The World Without Us by Alan Weisman

A drive into Chicago in March will collaborate the message of The World Without Us by Alan Weisman. The expressway is pitted with potholes. The train trestles are rusted. The windows are all broken in abandoned factories. Brush is growing behind the warehouses. Houses need painting. Shingles need replacing. Everything is trying to return to a natural state. Without people maintaining the architecture, the prairies and woodlands would soon return.

Weisman has done a lot of thinking about what would happen to the earth if people disappeared, and his conclusion is that the planet would adapt and survive. Many of the plants and animals that depend on humans for their existence (pets, farm animals, rats, hybrid crops, etc.) would also soon disappear, but wild species would recover. In some ways, the planet would benefit greatly, and the sooner the better. The role of humans on the planet is that of virus, and the earth is seeking a cure.

The author's descriptions of the earth without us almost make the reader wish it would happen. That is not his intention. The point is that the forces of nature have these tendencies and we should work with instead of against them.

Weisman includes some warnings:
  • When a major earthquake hits Istanbul, the destruction will be worse than when the hurricane hit New Orleans.
  • Plastic debris is breaking up into tiny bits that choke microorganisms and are threatening the food chain.
  • All of the atomic power plants will become like volcanoes if they are abandoned.
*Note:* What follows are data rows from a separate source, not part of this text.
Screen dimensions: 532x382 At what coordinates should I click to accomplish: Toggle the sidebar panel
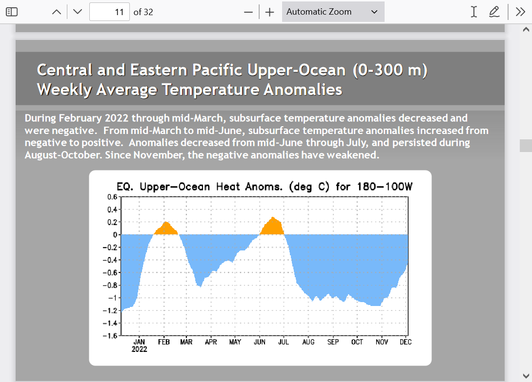(12, 12)
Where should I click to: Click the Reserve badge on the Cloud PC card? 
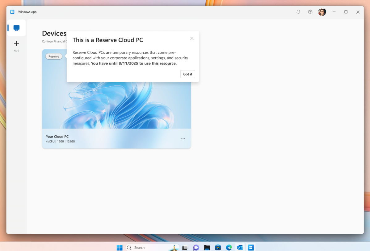pos(54,56)
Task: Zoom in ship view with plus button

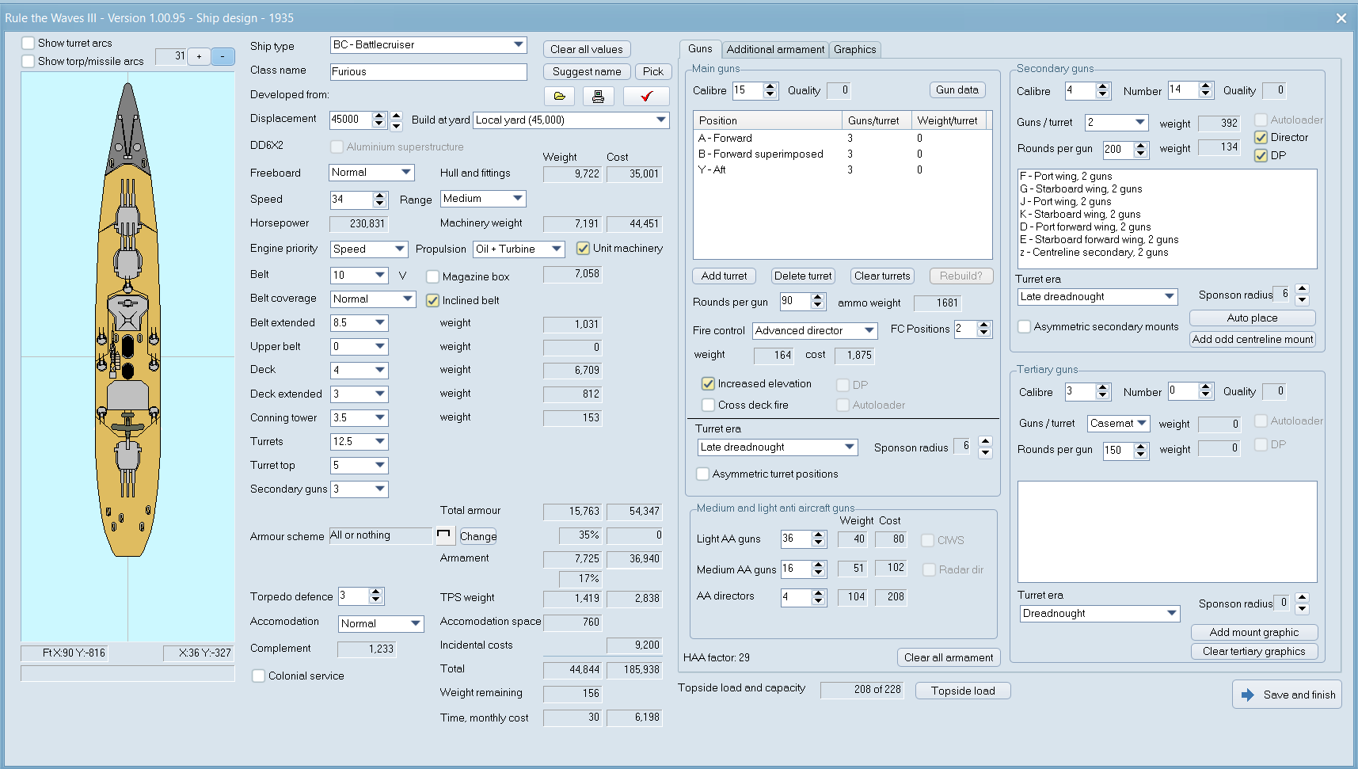Action: click(199, 56)
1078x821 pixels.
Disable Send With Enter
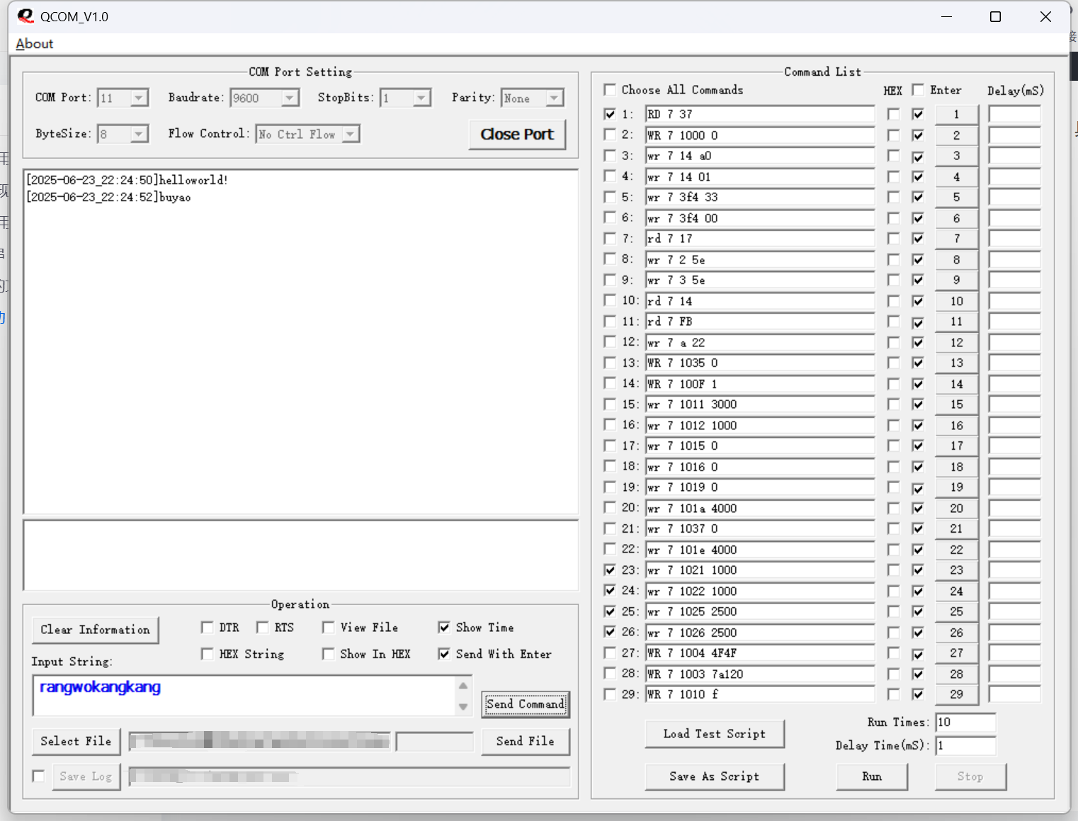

Near the end of the book, the author offers some prescriptions for a sustainable future with humans. The largest point is that the human population needs to be managed and reduced dramatically.

Reading The World Without Us is like seeing the earth from space for the first time and it will change many readers. It would make a great discussion book. It should be in every public library collection.

Weisman, Alan. The World Without Us. Thomas Dunne Books, 2007. ISBN 9780312347291

2 comments:

Susan said...

I've seen so much about this book. It sounds really, really interesting. I'm going to have to check it out. Thanks for the review!

Mary Soderstrom said...

I've just finished reading this and James Kunstler's The Long Emergency: pretty grim stuff. They come at the tail end of much research for a book that I hope will be out next fall: The Walkable City: From Haussmann's Boulevards
to Jane Jacobs Street and Beyond (VĂ©hicule Press.)

My quarrel with both Weisman and Kunstler (in particular) is that they paint what is happening as inevitable.

Their warnings are important but may inspire paralysis not action. There are things that can be done, that ought to be done. The danger is that what Naomi Klein (in another book well worth reading, The Shock Doctrine) calls "disaster capitalists" will use the opportunity of "end of the world" scenarios to make the world safer for the wealthy few, and forget the rest of us.